Re: [isabelle] partial functions: is f_rel too weak too?

This looks like another case of a missing congruence rule. This congreunce rule would express that your set comprehension only makes calls to f where B has become smaller. Grep for fundef_cong in the sources to see many examples. You may have to introduce an auxiliary constant to hide the complex set comprehension.

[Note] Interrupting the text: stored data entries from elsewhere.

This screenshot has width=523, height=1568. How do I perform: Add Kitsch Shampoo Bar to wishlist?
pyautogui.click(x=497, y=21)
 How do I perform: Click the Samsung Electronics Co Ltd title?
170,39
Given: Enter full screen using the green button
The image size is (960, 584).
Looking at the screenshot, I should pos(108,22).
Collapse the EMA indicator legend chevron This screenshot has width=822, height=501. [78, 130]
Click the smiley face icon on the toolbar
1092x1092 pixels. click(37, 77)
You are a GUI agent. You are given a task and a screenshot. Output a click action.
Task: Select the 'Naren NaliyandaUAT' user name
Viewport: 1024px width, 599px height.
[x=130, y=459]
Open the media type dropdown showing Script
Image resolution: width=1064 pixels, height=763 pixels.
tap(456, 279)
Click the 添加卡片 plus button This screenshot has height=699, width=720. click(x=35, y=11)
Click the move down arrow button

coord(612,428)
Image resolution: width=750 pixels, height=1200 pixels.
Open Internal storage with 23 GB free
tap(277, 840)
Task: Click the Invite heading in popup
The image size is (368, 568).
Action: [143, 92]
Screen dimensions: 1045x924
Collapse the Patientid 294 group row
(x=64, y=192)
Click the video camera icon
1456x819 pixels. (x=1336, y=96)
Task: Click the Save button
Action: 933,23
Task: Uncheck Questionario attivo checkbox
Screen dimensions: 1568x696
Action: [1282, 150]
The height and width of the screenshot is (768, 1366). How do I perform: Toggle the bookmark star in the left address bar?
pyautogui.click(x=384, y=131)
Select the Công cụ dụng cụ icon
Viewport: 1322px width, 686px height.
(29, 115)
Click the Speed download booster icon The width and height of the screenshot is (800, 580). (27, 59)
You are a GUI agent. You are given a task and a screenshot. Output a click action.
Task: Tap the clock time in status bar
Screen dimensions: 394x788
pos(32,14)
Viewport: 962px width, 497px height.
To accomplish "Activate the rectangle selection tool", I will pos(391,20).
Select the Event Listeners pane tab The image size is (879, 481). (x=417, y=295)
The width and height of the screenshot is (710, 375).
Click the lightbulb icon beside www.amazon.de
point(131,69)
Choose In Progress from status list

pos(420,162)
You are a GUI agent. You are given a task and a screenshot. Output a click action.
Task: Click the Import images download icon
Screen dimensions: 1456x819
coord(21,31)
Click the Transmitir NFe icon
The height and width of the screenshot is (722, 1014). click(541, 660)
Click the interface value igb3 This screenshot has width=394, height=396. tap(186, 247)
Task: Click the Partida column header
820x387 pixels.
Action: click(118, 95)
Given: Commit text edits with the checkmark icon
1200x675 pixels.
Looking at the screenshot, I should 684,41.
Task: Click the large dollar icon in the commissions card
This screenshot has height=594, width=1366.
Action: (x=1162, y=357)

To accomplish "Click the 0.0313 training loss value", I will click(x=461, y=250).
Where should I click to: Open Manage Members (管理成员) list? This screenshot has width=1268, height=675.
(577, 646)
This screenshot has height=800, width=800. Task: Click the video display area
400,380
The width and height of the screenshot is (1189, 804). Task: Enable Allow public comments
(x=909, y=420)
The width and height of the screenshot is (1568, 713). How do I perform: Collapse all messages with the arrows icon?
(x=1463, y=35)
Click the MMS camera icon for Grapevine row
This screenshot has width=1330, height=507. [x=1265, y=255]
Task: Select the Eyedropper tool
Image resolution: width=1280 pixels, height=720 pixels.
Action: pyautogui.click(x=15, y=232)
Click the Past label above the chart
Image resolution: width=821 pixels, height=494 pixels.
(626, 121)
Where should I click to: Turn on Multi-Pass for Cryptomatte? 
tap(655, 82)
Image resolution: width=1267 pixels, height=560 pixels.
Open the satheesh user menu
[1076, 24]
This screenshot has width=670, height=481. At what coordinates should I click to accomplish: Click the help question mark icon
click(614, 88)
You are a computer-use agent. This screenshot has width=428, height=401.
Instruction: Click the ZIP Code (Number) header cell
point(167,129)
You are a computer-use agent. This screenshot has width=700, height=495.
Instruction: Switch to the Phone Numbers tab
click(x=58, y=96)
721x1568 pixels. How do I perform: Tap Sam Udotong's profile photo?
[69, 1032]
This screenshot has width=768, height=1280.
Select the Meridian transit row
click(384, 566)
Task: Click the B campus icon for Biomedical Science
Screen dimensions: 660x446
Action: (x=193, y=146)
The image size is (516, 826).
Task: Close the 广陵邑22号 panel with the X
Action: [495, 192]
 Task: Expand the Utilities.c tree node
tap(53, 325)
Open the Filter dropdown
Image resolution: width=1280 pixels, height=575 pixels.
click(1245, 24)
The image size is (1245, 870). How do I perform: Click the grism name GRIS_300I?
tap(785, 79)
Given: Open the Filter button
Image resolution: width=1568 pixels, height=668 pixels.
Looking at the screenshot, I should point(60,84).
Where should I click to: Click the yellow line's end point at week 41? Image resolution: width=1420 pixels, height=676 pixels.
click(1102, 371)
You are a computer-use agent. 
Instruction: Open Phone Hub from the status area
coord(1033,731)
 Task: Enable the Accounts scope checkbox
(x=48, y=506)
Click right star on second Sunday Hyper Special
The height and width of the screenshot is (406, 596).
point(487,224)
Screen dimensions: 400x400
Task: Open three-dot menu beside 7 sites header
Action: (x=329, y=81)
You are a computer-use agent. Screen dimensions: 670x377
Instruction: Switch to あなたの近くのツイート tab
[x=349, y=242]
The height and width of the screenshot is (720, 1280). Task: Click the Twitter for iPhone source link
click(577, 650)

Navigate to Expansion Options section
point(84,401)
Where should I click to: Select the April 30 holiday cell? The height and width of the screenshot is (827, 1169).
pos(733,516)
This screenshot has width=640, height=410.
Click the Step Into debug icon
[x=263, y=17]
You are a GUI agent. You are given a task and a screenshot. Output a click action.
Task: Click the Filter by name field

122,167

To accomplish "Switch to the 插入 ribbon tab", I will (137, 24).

On 29/02/2016 07:33, Peter Gammie wrote:

Consider this function and proof attempt:

function f :: "'a::finite set \<Rightarrow> 'a set \<Rightarrow> 'a list set" where
   "f C B =
     (if B = {} then {[]}
      else if B \<subseteq> C
           then {c # cs |c cs. c \<in> B \<and> cs \<in> f {} (B - {c})}
           else {})"
by pat_completeness auto

lemma f_termination:
   shows "f_dom (C, B)"
proof(induct t \<equiv> "card B" arbitrary: B C)
   case (Suc i B C) then show ?case
     apply -
     apply (rule accpI)
     apply (erule f_rel.cases)

Intuitively this function terminates because we keep removing elements of B from B. However f_rel does not seem to note that c is drawn from B in the recursion. (domintros is too weak, as is apparently well-known.)

Any tips?

In my use case f is actually only partially defined.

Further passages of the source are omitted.